Par leur souffrance, j’apprenais une à une toutes mes cellules musculaires ; elles grinçaient toutes ; elles m’appelaient à l’envi. Le supplice, à mesure qu’il durait, loin de s’atténuer, gagnait en acuité.

C’est dans cette période que je repris ma pleine connaissance.

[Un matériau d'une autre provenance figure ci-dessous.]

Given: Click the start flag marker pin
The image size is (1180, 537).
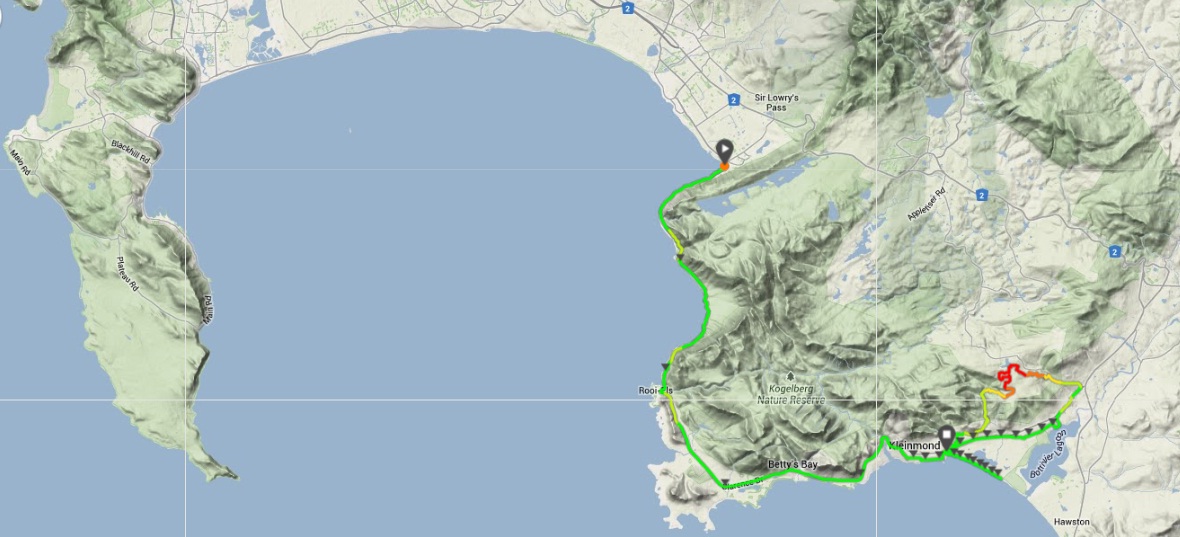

Ma chair se tordait, mais elle se tordait seulement dans ma pensée, car tout, de mon corps, restait immuable, et, dans ce tressaillement universel, rien ne semblait frémir. Mon être entier était figé dans sa douleur, qui vibrait seule au fond de lui. Aucun réflexe n’en secouait la masse inerte. J’étais un bloc de souffrance sous les aspects de l’impassibilité, une statue du sommeil dont les molécules se convulsent, un marbre douloureux, à peine teinté de vie, et qui vivait tant.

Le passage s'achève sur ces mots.